◆ **Instructions for the task**
Please identify each line in the records below that contains the word "step" and copy those lines in full.

[Element and text location records]

>>>>>

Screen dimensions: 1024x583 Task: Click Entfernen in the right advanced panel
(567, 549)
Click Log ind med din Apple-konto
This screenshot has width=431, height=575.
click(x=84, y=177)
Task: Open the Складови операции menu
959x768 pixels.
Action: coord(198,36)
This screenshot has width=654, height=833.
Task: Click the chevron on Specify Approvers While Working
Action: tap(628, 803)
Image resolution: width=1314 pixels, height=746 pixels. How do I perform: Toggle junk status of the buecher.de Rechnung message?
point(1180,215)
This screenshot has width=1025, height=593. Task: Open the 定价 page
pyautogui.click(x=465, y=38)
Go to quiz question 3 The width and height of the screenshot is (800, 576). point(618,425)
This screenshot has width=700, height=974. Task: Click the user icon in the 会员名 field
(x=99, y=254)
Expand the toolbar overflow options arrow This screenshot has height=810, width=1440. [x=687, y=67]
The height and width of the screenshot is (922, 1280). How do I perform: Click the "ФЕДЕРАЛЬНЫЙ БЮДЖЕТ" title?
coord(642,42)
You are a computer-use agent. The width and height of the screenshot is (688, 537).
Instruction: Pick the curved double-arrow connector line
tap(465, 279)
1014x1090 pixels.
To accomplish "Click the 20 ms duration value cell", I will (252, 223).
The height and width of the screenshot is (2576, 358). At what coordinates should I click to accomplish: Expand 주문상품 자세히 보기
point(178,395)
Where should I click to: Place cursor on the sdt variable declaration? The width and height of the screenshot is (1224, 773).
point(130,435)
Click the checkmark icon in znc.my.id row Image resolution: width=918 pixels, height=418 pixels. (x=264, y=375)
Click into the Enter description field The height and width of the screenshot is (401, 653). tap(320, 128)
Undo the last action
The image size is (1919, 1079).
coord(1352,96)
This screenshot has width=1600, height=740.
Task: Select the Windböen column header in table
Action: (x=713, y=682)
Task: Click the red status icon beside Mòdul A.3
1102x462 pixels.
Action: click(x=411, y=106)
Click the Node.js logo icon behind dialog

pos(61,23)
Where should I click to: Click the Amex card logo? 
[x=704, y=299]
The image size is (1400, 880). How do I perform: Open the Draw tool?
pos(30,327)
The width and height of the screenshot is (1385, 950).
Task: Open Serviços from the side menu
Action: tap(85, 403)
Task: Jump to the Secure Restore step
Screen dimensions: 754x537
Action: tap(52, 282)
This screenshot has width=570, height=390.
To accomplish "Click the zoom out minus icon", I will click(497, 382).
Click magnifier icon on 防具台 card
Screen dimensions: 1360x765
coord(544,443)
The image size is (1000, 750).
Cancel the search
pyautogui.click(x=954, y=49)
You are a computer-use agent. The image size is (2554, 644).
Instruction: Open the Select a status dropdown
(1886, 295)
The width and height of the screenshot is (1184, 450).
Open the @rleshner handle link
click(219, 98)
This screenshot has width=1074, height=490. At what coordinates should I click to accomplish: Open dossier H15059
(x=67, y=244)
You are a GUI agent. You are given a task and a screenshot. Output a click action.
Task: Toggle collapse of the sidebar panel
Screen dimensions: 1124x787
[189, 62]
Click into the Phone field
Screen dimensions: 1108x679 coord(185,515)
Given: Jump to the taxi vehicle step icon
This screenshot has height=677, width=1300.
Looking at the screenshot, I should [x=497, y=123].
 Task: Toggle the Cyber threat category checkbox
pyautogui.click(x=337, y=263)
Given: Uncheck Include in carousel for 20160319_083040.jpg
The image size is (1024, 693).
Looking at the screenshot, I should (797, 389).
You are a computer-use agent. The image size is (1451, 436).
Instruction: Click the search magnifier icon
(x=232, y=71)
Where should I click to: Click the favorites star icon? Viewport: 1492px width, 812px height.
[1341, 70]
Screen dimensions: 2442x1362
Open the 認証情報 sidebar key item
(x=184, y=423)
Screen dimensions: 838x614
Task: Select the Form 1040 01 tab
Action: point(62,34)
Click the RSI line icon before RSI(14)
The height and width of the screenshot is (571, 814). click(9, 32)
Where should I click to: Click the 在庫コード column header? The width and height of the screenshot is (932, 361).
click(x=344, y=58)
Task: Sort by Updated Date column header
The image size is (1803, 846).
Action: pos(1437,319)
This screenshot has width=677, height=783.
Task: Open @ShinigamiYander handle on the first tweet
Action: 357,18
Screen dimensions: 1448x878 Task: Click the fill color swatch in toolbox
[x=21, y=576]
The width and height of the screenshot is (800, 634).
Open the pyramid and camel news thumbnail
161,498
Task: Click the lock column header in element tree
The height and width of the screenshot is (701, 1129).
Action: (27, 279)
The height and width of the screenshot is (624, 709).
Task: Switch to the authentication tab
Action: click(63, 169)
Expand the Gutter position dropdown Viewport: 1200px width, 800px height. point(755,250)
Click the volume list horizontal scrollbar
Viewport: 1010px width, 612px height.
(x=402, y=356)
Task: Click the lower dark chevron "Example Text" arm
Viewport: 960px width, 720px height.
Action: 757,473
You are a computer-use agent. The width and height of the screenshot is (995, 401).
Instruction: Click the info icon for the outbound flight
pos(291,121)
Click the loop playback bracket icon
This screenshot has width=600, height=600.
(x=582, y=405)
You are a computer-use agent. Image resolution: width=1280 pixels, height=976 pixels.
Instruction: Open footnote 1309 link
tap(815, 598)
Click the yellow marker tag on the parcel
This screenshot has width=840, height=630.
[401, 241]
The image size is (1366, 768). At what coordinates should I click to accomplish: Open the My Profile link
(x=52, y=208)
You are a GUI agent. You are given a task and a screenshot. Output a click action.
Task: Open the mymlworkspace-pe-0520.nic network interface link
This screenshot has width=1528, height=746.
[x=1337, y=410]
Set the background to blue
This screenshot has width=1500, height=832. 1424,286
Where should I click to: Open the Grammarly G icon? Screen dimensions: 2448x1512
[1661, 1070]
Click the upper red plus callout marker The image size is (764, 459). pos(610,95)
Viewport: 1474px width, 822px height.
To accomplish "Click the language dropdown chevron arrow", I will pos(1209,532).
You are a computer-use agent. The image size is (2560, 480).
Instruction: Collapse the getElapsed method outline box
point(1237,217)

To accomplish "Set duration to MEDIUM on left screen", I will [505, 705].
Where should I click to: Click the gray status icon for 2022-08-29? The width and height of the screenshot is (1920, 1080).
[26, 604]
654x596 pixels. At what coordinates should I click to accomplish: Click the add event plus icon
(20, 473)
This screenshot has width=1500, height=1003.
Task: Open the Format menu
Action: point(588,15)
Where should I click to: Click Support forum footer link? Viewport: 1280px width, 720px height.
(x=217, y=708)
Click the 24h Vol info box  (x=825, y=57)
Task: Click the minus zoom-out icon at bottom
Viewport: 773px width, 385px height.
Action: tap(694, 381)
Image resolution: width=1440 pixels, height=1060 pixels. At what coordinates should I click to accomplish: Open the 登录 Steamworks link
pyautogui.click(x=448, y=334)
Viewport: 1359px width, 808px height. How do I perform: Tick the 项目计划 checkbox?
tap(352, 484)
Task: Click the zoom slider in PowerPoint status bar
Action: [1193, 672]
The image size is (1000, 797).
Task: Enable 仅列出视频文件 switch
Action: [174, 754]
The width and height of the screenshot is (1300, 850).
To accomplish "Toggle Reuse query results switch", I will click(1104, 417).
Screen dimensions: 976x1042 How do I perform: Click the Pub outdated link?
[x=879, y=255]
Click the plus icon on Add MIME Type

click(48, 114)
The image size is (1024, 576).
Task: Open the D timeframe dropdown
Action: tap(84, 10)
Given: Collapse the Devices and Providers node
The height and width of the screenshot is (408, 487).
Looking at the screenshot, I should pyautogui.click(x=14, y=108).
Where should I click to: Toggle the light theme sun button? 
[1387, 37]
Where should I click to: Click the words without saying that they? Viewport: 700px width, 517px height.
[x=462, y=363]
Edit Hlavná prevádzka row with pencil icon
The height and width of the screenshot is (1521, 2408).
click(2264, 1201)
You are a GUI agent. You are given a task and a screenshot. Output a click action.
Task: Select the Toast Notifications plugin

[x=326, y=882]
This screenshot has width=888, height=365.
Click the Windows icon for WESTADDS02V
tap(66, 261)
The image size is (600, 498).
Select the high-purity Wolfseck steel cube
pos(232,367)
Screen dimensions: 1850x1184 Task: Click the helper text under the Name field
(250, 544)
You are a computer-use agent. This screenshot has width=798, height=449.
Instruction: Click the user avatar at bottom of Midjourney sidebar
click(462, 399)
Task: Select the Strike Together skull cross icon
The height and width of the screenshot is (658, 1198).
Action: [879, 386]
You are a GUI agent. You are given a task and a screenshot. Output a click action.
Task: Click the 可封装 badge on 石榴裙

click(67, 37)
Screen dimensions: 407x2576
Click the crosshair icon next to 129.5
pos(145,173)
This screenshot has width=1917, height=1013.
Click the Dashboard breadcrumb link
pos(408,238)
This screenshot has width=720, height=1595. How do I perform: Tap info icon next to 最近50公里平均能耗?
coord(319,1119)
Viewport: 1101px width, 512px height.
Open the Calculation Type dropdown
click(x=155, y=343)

<<<<<

◆ **Task answer**
Task: Jump to the Secure Restore step
Given: Jump to the taxi vehicle step icon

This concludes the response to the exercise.